Autor: Irmgard Lehmann
Was ist, wenn ein Arzt in der Brust «wahnsinnige Schmerzen» verspürt? Was ist, wenn er auf einmal merkt, dass seine Hand zittert und sein Schritt unsicher wird? «Die Diagnose war schnell gestellt», sagt Josef Meuwly. Mit 59 Jahren erlitt er den ersten Herzinfarkt. Ein Jahr später folgte der zweite, dann der dritte. Bypassoperationen zwangen ihn, kürzer zu treten. Mit 64 Jahren musste er seine Praxis in Tafers endgültig aufgeben. Ein harter Schicksalsschlag.
Noch assistierte er einige Jahre als Chirurg in der Klinik Daler. Bis er auch das mit 70 Jahren aufgab. Kurze Zeit später begann das Zittern der Hände, und es folgte die Diagnose Parkinson, was Josef Meuwly wohl vermutet hatte, aber nur schwer akzeptieren konnte.
Ehemalige Patienten
Heute hadert er mit dem Schicksal nicht mehr. «Das Leben hat mir ganz einfach Grenzen gesetzt.» Und er gibt mit einem Lächeln preis, wie man in Würde altert, ohne zu klagen und ohne das Interesse an der Umwelt zu verlieren.

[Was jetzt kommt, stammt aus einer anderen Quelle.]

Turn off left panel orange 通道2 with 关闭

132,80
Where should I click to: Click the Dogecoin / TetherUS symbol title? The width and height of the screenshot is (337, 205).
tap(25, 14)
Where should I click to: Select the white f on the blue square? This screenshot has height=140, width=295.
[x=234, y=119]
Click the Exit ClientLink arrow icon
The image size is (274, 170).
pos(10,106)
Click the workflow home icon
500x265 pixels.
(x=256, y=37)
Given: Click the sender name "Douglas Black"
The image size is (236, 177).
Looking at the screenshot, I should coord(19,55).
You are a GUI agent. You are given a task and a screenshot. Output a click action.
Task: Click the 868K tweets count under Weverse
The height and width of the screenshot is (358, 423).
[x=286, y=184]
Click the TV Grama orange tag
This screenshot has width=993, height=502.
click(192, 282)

Was zählt, ist die Erinnerung an ein «spannendes Berufsleben» und was man für andere getan hat. Denn obwohl seine Zeit als Chirurg längst der Vergangenheit angehört, erinnern ihn immer wieder Menschen daran. «Herr Doktor, Sie haben mir das Bein geflickt», sagte ihm kürzlich ein Mann, dem er auf einem Spaziergang in Schwarzsee begegnet ist. «Sie haben mir das Leben gerettet», ein anderer aus dem Oberland, der mit dem Traktor verunfallt war.
Beten und Zuversicht
Wenn Josef Meuwly über solche Begegnungen erzählt, leuchten seine Augen, und sein Gegenüber weiss, dass er jetzt in Gedanken wieder im Spital ist, dort, wo er dreissig Jahre lang mit Leib und Seele Arzt war.

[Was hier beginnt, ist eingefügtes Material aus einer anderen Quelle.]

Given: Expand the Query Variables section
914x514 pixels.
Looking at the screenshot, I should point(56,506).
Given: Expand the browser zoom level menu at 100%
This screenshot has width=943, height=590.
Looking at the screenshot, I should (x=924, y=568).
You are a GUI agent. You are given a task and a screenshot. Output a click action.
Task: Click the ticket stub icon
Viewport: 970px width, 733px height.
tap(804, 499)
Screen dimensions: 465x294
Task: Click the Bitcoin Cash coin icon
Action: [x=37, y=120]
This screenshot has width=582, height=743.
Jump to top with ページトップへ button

Ja, er habe vor grösseren Operationen immer gebetet: «Herr, nimm meine Hände und führe sie.» Zeit zum Beten nimmt er sich auch heute noch. Oft führen die kleinen Tagesausflüge von Sepp und Marie-Theres Meuwly an einen Wallfahrtsort, in eine Kapelle. «Wir beten auch für Obama», sagen sie unisono. Das Gebet, der Glauben: die grosse Stütze im Leben von Josef Meuwly? «Sie geben mir Kraft und Zuversicht», sagt er. Die braucht er auch, denn sein Radius ist klein geworden.
Welt der Kinder
Reisen und in einem fremden Bett schlafen, das gibt es nicht mehr. Nur zuhause ist der Alltag lebbar, weil hier die Installationen und Lebenshilfen vorhanden sind.

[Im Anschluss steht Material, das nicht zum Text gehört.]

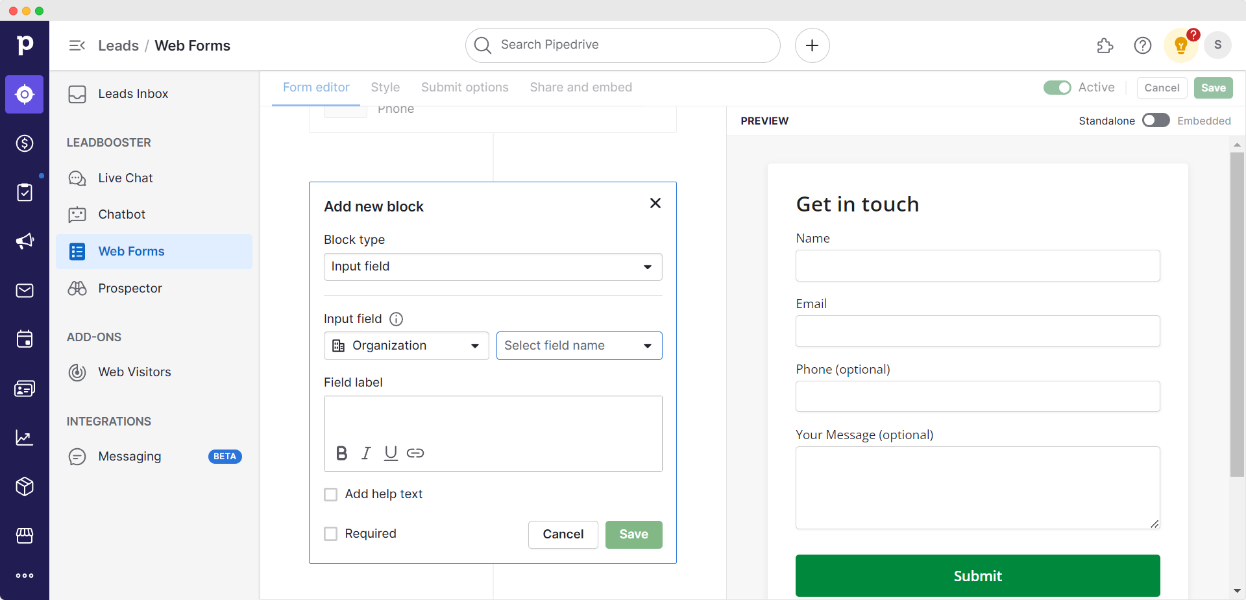
Task: Click the insert link icon
Action: pyautogui.click(x=415, y=453)
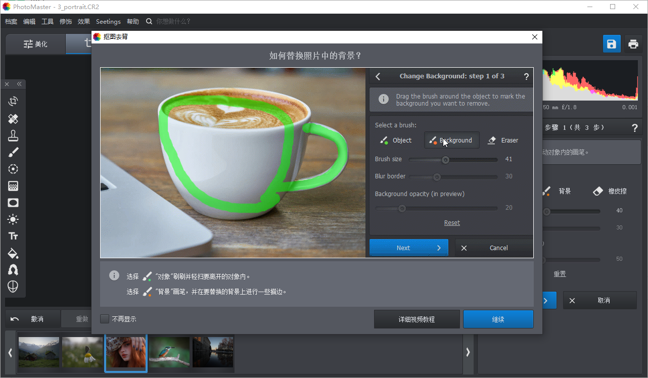The height and width of the screenshot is (378, 648).
Task: Open the Vignette tool
Action: (13, 202)
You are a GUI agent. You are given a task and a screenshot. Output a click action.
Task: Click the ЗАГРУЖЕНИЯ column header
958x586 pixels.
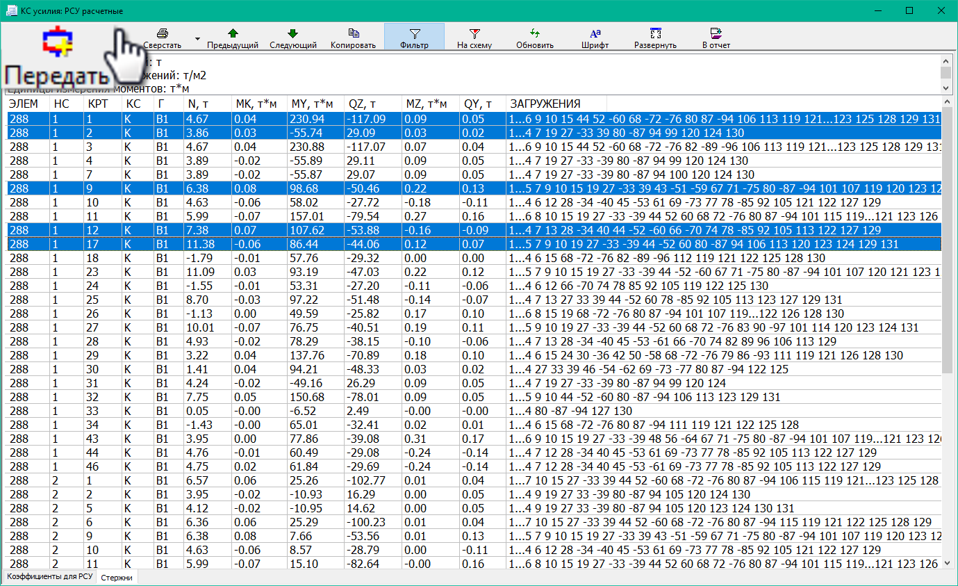pyautogui.click(x=545, y=104)
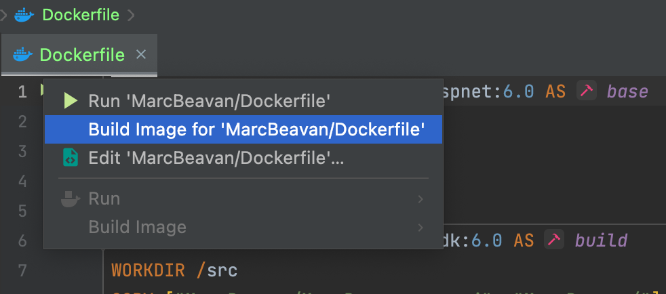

Doch die Welt kommt trotzdem ins Haus. Die bringen ihm die vier Kinder und die sieben Grosskinder – und selbstverständlich Gattin Marie-Theres. Sie kümmert sich liebevoll um ihren Gatten und hält ihn mit Diskussionen über Politik und Glaubensfragen ganz schön auf Trab. Sie bringt die Kreuzworträtsel ihres Gatten zu Ende und «benimmt sich wie eine Furie» (sagt ihr Mann), wenn Josef Meuwly – in einem Anfall von jugendlichem Übermut – etwa zum Rasenmäher greifen sollte.
Glücksmomente
Josef Meuwly schielt längst nicht mehr auf jene jungen Alten, die den Berg erklimmen und die halbe Welt bereisen. Er ist dankbar für die kleinen Glücksmomente, die ihm ein Konzert, ein Theater oder der schön gepflegte Garten zuhause in Tafers beschert.
Mit Medikamenten hält der ehemalige Arzt Parkinson in Schach – immer im Wissen darum, dass das Schreckensgespenst zu jeder Zeit zuschlagen kann. Sein Humor bleibt: «Wenn dir nichts weh tut, gibt es dich nicht mehr», zitiert er lächelnd den alternden Martin Walser.